Multiplying Eq. `\ref{eq_app_prefix_state}`{=latex} by $\operatorname{Diag}(\boldsymbol{\gamma}_C)$ gives the end-of-chunk state $$\begin{aligned}
    \rmS_C
    =
    \operatorname{Diag}(\boldsymbol{\gamma}_C)\rmS_0
    +
    \rmK_{\mathrm{tail}}^\top
    \bigl(\rmU-\rmY\rmS_0\bigr),
\label{eq_app_chunk_state}
\end{aligned}$$ where row $r$ of $\rmK_{\mathrm{tail}}$ is $$\begin{aligned}
    (\rmK_{\mathrm{tail}})_{r,:}
    =
    \bigl((\boldsymbol{\gamma}_C/\boldsymbol{\gamma}_r)
    \odot \vk_r\bigr)^\top .
\label{eq_app_ktail}
\end{aligned}$$ This is Eq. `\ref{eq_gdn2_chunk_state}`{=latex} in the main text.

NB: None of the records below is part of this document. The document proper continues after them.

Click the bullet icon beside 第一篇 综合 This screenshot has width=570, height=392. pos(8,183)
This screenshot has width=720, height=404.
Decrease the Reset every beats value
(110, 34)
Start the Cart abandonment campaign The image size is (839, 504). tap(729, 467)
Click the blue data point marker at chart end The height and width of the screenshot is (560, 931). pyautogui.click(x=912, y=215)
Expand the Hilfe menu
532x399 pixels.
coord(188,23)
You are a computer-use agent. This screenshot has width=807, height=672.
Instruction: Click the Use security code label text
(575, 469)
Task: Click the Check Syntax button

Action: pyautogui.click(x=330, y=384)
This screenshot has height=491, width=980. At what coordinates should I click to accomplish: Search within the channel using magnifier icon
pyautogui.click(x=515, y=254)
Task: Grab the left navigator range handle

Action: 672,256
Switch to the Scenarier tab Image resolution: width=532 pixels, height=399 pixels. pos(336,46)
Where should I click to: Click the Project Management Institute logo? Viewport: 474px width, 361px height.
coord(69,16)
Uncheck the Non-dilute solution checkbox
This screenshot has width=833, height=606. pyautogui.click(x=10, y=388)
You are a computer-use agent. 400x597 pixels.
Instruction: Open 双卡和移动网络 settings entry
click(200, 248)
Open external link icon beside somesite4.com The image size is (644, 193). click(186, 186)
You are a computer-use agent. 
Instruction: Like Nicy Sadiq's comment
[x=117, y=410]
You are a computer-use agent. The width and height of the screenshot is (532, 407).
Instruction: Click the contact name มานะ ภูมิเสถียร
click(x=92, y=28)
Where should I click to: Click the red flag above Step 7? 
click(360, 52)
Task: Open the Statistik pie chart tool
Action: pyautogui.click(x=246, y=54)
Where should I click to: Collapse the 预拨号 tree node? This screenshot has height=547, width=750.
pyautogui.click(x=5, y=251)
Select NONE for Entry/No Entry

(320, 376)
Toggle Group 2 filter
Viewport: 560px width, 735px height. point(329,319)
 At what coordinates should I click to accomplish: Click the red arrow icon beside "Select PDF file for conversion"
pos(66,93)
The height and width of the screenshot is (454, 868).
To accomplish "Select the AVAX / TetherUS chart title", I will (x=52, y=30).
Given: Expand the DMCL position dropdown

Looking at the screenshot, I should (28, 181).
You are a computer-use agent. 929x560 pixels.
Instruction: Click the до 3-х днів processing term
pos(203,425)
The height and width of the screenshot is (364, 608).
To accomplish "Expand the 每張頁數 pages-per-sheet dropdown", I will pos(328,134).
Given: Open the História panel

## Compact output formula {#app_output_formula}

The output at token $r$ is the column vector $\vo_r=\rmS_r^\top\vq_r$. It is convenient to write the corresponding row vector. Using Eq. `\ref{eq_app_prefix_state}`{=latex}, $$\begin{aligned}
    \vo_r^\top
    =
    (\boldsymbol{\gamma}_r\odot\vq_r)^\top\rmS_0
    +
    \sum_{s\le r}
    \bigl[
    \vq_r^\top
    \operatorname{Diag}(\boldsymbol{\gamma}_r/\boldsymbol{\gamma}_s)
    \vk_s
    \bigr]
    \boldsymbol{\rho}_s^\top .
\label{eq_app_output_token}
\end{aligned}$$ Define $\rmQ_{\gamma}$ by row $(\rmQ_{\gamma})_{r,:}=(\boldsymbol{\gamma}_r\odot\vq_r)^\top$ and define the causal score matrix $$\begin{aligned}
    (\rmA_{qk})_{rs}
    =
    \mathbf{1}_{r\ge s}
    \vq_r^\top
    \operatorname{Diag}(\boldsymbol{\gamma}_r/\boldsymbol{\gamma}_s)
    \vk_s .
\label{eq_app_aqk}
\end{aligned}$$ Let $\rmO$ contain rows $\vo_r^\top$. Stacking Eq. `\ref{eq_app_output_token}`{=latex} over the chunk gives $$\begin{aligned}
    \rmO
    =
    \rmQ_{\gamma}\rmS_0
    +
    \rmA_{qk}
    \bigl(\rmU-\rmY\rmS_0\bigr),
\label{eq_app_chunk_output}
\end{aligned}$$ which is Eq. `\ref{eq_gdn2_chunk_output}`{=latex} in the main text.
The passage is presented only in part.